» **What this task involves**: Can you edit the material so that each "GUI agent" becomes "screen assistant", with nothing else changed?
==*==
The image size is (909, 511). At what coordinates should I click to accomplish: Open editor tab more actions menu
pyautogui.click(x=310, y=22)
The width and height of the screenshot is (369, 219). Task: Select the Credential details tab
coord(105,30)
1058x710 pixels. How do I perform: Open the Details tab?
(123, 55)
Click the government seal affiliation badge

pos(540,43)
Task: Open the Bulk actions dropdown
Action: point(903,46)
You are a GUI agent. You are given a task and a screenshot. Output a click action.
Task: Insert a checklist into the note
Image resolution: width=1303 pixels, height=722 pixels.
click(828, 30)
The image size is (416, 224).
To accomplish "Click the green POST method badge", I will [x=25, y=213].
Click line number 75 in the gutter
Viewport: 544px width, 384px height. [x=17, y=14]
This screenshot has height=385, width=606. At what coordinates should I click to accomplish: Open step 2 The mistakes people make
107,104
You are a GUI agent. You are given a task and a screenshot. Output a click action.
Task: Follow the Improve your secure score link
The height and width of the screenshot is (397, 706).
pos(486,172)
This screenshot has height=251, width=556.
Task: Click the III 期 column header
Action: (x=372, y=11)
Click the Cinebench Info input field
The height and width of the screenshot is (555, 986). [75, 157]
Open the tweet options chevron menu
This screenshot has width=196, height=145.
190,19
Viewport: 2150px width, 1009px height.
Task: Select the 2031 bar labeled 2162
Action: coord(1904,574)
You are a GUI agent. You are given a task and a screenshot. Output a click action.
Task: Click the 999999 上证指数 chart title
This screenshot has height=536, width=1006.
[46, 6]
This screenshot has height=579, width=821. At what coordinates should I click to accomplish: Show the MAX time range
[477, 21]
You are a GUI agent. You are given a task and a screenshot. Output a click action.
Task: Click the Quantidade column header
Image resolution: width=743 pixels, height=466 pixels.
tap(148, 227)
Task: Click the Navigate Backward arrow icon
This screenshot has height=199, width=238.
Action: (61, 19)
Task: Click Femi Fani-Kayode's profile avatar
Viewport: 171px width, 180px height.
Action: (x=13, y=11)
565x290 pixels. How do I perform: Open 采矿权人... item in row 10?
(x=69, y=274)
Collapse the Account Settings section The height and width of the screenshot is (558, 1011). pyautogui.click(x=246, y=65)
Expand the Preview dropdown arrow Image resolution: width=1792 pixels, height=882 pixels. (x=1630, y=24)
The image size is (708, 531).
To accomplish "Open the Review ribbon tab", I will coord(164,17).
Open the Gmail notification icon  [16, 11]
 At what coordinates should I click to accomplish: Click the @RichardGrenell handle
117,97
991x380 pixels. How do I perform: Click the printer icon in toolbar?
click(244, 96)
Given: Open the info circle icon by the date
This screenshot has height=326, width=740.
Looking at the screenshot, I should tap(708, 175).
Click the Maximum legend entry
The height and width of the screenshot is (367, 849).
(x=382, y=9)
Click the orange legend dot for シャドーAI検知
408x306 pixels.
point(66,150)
==*==
» **Full solution**:
The image size is (909, 511). At what coordinates should I click to accomplish: Open editor tab more actions menu
pyautogui.click(x=310, y=22)
The width and height of the screenshot is (369, 219). Task: Select the Credential details tab
coord(105,30)
1058x710 pixels. How do I perform: Open the Details tab?
(123, 55)
Click the government seal affiliation badge

pos(540,43)
Task: Open the Bulk actions dropdown
Action: point(903,46)
You are a screen assistant. You are given a task and a screenshot. Output a click action.
Task: Insert a checklist into the note
Image resolution: width=1303 pixels, height=722 pixels.
click(828, 30)
The image size is (416, 224).
To accomplish "Click the green POST method badge", I will [x=25, y=213].
Click line number 75 in the gutter
Viewport: 544px width, 384px height. [x=17, y=14]
This screenshot has height=385, width=606. At what coordinates should I click to accomplish: Open step 2 The mistakes people make
107,104
You are a screen assistant. You are given a task and a screenshot. Output a click action.
Task: Follow the Improve your secure score link
The height and width of the screenshot is (397, 706).
pos(486,172)
This screenshot has height=251, width=556.
Task: Click the III 期 column header
Action: (x=372, y=11)
Click the Cinebench Info input field
The height and width of the screenshot is (555, 986). [75, 157]
Open the tweet options chevron menu
This screenshot has width=196, height=145.
190,19
Viewport: 2150px width, 1009px height.
Task: Select the 2031 bar labeled 2162
Action: coord(1904,574)
You are a screen assistant. You are given a task and a screenshot. Output a click action.
Task: Click the 999999 上证指数 chart title
This screenshot has height=536, width=1006.
[46, 6]
This screenshot has height=579, width=821. At what coordinates should I click to accomplish: Show the MAX time range
[477, 21]
You are a screen assistant. You are given a task and a screenshot. Output a click action.
Task: Click the Quantidade column header
Image resolution: width=743 pixels, height=466 pixels.
tap(148, 227)
Task: Click the Navigate Backward arrow icon
This screenshot has height=199, width=238.
Action: (61, 19)
Task: Click Femi Fani-Kayode's profile avatar
Viewport: 171px width, 180px height.
Action: (x=13, y=11)
565x290 pixels. How do I perform: Open 采矿权人... item in row 10?
(x=69, y=274)
Collapse the Account Settings section The height and width of the screenshot is (558, 1011). pyautogui.click(x=246, y=65)
Expand the Preview dropdown arrow Image resolution: width=1792 pixels, height=882 pixels. (x=1630, y=24)
The image size is (708, 531).
To accomplish "Open the Review ribbon tab", I will coord(164,17).
Open the Gmail notification icon  [16, 11]
 At what coordinates should I click to accomplish: Click the @RichardGrenell handle
117,97
991x380 pixels. How do I perform: Click the printer icon in toolbar?
click(244, 96)
Given: Open the info circle icon by the date
This screenshot has height=326, width=740.
Looking at the screenshot, I should tap(708, 175).
Click the Maximum legend entry
The height and width of the screenshot is (367, 849).
(x=382, y=9)
Click the orange legend dot for シャドーAI検知
408x306 pixels.
point(66,150)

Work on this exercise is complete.